Op 21 november 1888 werd als gevolg van de Doleantie in het Noord-Hollandse Purmerend de Nederduitsche Gereformeerde Kerk (doleerende) geïnstitueerd.
Evangelisten in Purmerend.
Al ver daarvoor, tussen 1860 en 1886, waren in Purmerend achtereenvolgens (of tegelijk) als hervormd predikant werkzaam ds. J. van der Meulen, ds. C.P. Hofstede de Groot, ds. J.T. Joosting, ds. J.W. de Vries, ds. W. Mijsberg, ds. G. Aalbers en ds. S. Baart de la Faille. Kennelijk werd de prediking van in ieder geval een deel van deze predikanten als min of meer vrijzinnig beschouwd, want in die tijd werden in Purmerend door een paar landelijke evangelisatieverenigingen evangelisten aangesteld. Deze evangelisatieverenigingen stelden zich ten doel ‘overal waar de rechtzinnige prediking niet (meer) gehoord wordt, evangelisten voor vast te plaatsen of er zo nu en dan bijbellezingen te laten houden’.
Zo zond de Vereeniging ‘Tot Heil des Volks’ in december 1862 evangelist A. de Raadt (1832-1903) naar Purmerend waar hij onder meer bijbellezingen hield en christelijke lectuur verspreidde. Hij ontmoette bij zijn werkzaamheden echter zoveel tegenstand dat hij overplaatsing aanvroeg en al in maart 1863 naar Bolsward doorreisde.
De Nederlandsche Evangelische Protestantsche Vereeniging (NEPV) vulde in maart 1863 de lacune op door evangelist J.G. Looman (1821-1889) als reizend predikant naar Purmerend en omgeving te sturen; hij vestigde zich in Monnickendam en kwam af en toe in Purmerend en naar andere plaatsen in de omgeving om daar bijbellezingen te houden. Dat duurde tot eind 1867, waarbij overigens aangetekend werd dat hij ‘niet al te ijverig was, wat waarschijnlijk veroorzaakt werd door zijn ziekte’. Hem werd in september 1867 dan ook aangeraden een andere baan te zoeken. Purmerend bleef sindsdien tot 1884 verstoken van evangelisten.

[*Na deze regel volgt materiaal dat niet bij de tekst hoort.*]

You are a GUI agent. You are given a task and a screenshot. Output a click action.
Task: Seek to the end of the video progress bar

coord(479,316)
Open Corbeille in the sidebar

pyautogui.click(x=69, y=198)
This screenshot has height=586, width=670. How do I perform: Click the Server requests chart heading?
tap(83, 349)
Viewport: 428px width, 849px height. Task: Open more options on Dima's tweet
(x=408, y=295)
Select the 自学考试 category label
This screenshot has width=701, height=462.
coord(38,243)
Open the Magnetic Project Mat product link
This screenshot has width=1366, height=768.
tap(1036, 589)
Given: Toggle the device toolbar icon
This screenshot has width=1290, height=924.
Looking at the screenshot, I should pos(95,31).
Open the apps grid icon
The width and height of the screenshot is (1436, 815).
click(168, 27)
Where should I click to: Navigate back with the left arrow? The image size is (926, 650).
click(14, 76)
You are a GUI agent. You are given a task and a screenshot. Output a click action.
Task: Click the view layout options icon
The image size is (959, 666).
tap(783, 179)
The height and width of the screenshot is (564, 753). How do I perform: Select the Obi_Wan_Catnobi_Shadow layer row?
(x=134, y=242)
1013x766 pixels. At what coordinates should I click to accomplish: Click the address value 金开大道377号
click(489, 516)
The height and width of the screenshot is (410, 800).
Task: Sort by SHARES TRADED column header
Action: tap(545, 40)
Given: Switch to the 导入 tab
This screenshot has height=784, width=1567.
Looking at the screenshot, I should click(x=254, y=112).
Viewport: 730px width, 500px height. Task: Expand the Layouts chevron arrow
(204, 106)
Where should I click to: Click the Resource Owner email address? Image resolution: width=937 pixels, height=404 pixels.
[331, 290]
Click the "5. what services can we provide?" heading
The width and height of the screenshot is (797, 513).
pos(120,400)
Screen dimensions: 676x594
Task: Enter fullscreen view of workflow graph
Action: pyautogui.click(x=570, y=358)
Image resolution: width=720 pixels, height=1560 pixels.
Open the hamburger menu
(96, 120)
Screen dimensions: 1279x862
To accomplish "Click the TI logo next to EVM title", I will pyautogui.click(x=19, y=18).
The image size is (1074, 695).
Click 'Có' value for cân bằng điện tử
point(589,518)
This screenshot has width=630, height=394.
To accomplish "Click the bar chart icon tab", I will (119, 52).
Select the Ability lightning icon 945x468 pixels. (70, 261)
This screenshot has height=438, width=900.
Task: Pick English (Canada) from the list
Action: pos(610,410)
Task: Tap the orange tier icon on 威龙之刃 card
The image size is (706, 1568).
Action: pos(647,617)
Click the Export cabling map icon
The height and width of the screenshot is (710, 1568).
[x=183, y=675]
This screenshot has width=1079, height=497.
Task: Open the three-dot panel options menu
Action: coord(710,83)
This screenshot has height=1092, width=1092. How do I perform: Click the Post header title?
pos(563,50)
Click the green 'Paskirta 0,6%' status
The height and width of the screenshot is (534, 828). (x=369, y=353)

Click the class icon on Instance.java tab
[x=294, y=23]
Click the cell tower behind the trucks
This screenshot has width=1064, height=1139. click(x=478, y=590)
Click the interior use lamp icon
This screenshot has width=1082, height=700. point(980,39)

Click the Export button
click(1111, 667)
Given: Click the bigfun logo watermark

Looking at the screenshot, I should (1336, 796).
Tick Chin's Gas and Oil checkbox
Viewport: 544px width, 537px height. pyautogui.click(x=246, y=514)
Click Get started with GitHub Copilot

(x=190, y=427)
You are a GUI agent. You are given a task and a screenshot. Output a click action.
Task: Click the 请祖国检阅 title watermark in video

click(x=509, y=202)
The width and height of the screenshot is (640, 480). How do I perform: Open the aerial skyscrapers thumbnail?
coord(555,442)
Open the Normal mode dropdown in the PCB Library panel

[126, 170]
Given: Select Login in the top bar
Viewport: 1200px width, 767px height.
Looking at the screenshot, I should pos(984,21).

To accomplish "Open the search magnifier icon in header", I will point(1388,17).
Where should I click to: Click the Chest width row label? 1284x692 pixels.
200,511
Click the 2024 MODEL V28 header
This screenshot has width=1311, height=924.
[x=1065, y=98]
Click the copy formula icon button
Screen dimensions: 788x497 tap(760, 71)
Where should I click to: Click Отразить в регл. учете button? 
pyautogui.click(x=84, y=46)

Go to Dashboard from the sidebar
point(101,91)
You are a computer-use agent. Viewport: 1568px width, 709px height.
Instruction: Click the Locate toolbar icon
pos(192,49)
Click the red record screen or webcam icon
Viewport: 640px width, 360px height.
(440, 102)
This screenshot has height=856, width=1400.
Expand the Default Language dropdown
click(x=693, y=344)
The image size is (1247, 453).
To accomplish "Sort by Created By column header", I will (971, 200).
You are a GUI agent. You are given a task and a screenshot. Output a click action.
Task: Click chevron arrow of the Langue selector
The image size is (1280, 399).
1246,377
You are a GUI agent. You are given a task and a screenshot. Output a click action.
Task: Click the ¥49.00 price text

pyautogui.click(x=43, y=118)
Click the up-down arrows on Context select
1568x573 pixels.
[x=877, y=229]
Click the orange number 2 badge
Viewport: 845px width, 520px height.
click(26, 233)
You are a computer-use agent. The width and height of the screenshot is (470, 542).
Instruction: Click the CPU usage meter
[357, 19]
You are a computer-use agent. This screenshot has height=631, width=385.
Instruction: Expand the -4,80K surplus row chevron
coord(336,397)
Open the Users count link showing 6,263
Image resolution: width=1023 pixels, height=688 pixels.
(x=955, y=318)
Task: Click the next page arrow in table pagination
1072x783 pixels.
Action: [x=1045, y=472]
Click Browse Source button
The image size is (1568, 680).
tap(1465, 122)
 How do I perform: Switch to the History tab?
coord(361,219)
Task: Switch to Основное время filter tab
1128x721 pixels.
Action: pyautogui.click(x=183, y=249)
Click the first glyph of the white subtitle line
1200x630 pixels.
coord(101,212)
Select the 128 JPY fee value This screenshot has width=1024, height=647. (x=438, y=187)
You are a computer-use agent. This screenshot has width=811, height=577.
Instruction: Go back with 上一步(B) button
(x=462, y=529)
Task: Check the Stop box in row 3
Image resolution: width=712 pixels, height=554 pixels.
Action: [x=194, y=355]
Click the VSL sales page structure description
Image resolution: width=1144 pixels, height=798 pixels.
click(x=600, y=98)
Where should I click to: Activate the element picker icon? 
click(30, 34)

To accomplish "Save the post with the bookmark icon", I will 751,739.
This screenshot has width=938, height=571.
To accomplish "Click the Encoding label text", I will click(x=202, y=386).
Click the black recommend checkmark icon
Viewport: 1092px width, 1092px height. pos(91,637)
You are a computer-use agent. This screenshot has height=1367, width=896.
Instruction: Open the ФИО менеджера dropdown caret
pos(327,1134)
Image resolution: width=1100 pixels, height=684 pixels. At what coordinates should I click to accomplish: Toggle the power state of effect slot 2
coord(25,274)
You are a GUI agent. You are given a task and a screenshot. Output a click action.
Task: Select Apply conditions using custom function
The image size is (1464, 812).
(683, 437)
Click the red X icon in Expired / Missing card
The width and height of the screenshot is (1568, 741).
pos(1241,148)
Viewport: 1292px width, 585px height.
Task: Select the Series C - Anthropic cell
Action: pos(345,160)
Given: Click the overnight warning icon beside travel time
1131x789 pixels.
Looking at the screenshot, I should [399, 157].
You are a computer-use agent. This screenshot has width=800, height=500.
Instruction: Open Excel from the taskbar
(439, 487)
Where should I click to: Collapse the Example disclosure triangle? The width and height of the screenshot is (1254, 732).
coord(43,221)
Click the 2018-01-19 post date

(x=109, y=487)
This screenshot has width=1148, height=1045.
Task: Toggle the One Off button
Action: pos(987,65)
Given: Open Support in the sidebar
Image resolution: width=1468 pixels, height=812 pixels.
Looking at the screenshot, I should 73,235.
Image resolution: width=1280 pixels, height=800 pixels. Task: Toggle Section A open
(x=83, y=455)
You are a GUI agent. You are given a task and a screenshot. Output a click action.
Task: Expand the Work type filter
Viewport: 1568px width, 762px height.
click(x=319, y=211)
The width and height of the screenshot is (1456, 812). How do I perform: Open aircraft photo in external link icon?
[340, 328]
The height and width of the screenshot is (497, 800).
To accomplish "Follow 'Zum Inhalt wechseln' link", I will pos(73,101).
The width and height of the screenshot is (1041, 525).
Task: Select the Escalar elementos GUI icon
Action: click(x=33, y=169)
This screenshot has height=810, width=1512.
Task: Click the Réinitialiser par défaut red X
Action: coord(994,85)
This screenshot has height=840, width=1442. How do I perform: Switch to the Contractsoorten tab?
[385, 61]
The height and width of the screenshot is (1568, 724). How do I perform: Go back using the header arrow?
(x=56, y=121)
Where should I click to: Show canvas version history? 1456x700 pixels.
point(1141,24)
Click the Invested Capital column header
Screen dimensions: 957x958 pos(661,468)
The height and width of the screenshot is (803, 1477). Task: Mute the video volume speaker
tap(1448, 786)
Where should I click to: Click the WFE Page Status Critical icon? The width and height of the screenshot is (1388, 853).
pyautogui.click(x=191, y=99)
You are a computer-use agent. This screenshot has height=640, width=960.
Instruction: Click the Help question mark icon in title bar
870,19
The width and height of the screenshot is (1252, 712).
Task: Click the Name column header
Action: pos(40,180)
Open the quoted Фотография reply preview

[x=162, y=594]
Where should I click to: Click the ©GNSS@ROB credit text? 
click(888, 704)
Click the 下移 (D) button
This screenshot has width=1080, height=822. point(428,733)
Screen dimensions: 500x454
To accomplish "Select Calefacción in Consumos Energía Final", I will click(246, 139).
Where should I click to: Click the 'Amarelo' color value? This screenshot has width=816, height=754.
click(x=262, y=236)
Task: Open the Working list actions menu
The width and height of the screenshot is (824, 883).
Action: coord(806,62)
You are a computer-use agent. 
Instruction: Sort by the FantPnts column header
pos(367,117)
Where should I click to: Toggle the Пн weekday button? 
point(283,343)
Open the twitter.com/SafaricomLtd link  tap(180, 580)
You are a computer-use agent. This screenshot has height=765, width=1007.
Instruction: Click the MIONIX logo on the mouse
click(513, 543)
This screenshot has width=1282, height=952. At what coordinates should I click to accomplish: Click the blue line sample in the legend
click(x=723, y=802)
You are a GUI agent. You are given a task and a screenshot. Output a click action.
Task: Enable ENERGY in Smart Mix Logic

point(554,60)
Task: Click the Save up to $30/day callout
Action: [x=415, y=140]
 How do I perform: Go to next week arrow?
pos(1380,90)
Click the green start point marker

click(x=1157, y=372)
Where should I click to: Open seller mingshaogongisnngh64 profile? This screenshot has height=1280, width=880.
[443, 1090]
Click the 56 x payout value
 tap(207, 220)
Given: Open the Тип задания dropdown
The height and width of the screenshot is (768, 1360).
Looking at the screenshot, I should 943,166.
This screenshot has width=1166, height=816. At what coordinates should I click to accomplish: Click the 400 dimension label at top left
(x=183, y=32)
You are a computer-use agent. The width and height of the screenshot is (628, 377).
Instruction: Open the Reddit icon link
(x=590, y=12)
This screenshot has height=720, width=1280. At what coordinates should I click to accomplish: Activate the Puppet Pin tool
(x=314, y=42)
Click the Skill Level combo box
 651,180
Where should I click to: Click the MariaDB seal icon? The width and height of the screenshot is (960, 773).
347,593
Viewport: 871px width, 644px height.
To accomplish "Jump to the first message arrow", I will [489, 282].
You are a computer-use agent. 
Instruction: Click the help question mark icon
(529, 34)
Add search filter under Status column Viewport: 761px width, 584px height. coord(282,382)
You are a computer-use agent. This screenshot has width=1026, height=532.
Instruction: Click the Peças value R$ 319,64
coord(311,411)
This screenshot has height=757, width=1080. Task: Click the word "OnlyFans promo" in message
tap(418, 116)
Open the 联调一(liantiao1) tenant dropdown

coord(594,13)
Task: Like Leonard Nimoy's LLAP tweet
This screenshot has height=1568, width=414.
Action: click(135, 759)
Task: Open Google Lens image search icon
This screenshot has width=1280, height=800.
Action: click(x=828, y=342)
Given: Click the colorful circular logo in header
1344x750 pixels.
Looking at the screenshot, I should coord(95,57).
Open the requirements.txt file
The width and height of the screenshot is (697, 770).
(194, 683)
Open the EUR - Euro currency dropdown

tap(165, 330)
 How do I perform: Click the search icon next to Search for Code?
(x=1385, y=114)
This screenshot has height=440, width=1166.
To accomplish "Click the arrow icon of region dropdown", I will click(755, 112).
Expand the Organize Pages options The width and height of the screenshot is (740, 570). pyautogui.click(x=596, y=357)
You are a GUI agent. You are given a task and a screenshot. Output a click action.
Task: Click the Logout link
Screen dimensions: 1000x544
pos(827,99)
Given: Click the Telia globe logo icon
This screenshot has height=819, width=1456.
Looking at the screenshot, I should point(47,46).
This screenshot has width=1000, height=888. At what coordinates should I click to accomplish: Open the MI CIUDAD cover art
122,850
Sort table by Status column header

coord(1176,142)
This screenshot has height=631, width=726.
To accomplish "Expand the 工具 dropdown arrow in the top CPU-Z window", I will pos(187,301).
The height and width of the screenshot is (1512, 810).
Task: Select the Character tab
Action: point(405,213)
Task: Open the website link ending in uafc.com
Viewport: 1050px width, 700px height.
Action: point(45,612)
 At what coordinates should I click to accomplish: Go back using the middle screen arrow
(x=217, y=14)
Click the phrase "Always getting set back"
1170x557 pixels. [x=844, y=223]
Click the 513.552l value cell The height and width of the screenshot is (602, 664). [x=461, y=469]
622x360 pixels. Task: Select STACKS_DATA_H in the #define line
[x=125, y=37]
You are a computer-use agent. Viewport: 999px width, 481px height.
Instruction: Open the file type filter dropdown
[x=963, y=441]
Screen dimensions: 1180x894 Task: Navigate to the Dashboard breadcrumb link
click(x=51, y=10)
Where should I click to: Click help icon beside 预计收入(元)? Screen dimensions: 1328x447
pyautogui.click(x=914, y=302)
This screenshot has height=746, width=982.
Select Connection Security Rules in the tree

De Jongelingsvereniging Abed Nego opgericht (1873).
Een opmerkelijke gebeurtenis vond in die tussenperiode, in januari 1873, plaats. Toen werd met een duidelijke reden in Purmerend namelijk een orthodox-hervormde Jongelingsvereniging opgericht, genoemd naar Abed Nego, een van het Bijbelse drietal dat weigerde het gouden beeld te aanbidden dat koning Nebukadnezar had opgericht. Hun volhardende weigering liep er volgens het Bijbelverhaal op uit dat zij in de brandende vuuroven geworpen werden, maar door een engel gered werden. De naam van de Jongelingsvereniging was een teken. Ook de Bijbellezing waarmee de oprichtingsvergadering begon en die werd bijgewoond door acht leden uit Purmerend en twee gasten uit de Beemster, sprak boekdelen: het was Mattheus 24, dat ‘De verwoesting van Jeruzalem voorzegd’ heet. na de Bijbellezing werd psalm 25 vers 7 gezongen, en nadat het reglement was goedgekeurd, werd als slotzang door de jongelui psalm 72 vers 11 aangeheven.
De vergaderingen werden, zo bepaalde het reglement, begonnen met gebed en gevuld met ‘het lezen van Gods Heilig Woord, christelijke geschriften en gedichten, bestudering van de Vaderlandsche Geschiedenissen en het zingen van psalmen en [vast niet veel] gezangen’. De notulenboeken van deze Jongelingsvereniging werden teruggevonden op de zolder van de in 1889 in gebruik genomen gereformeerde Singelkerk. Daaruit kan geconcludeerd worden dat deze vereniging later met de Doleantie is meegegaan.
De Doleantie.
Wel kwam namens de Nederlandsche Protestantsche Evangelische Vereeniging evangelist C. Taanman (1846-1926) nog naar Purmerend, namelijk van 1884 tot 1887, waar hij met twee helpers eenenveertig dorpen in de omgeving bewerkte. Maar daarna vertrok hij naar Meppel en vervolgens naar het Friese De Knipe (hij wilde niet met de Doleantie meegaan).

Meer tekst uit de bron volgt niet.